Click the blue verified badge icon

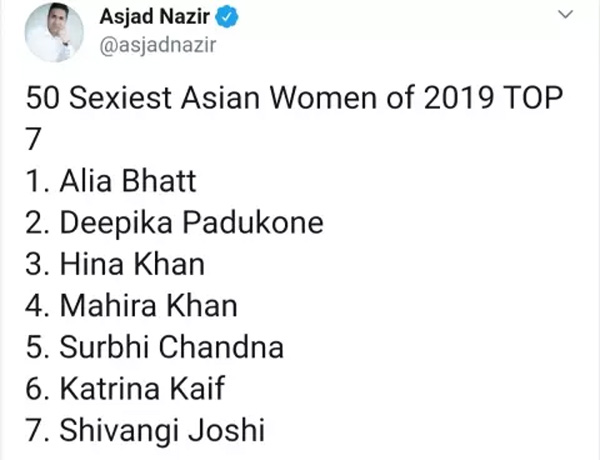227,17
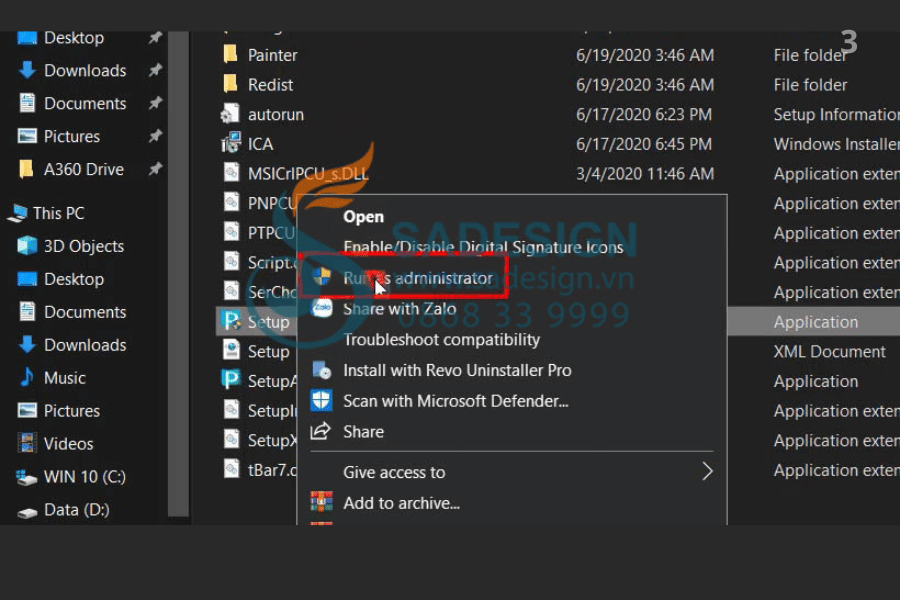900x600 pixels.
Task: Select This PC in navigation tree
Action: (x=58, y=213)
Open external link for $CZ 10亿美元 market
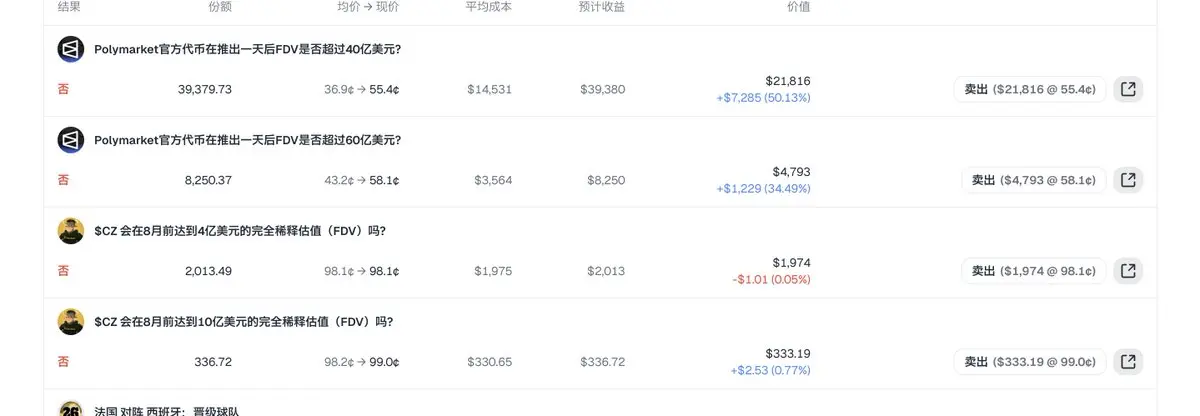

**REQUIRED WORK**
After removing the pictures, repeat the remaining records exactly.

**TASK SOLUTION**
Click the blue verified badge icon

227,17
900x600 pixels.
Task: Select This PC in navigation tree
Action: (x=58, y=213)
Open external link for $CZ 10亿美元 market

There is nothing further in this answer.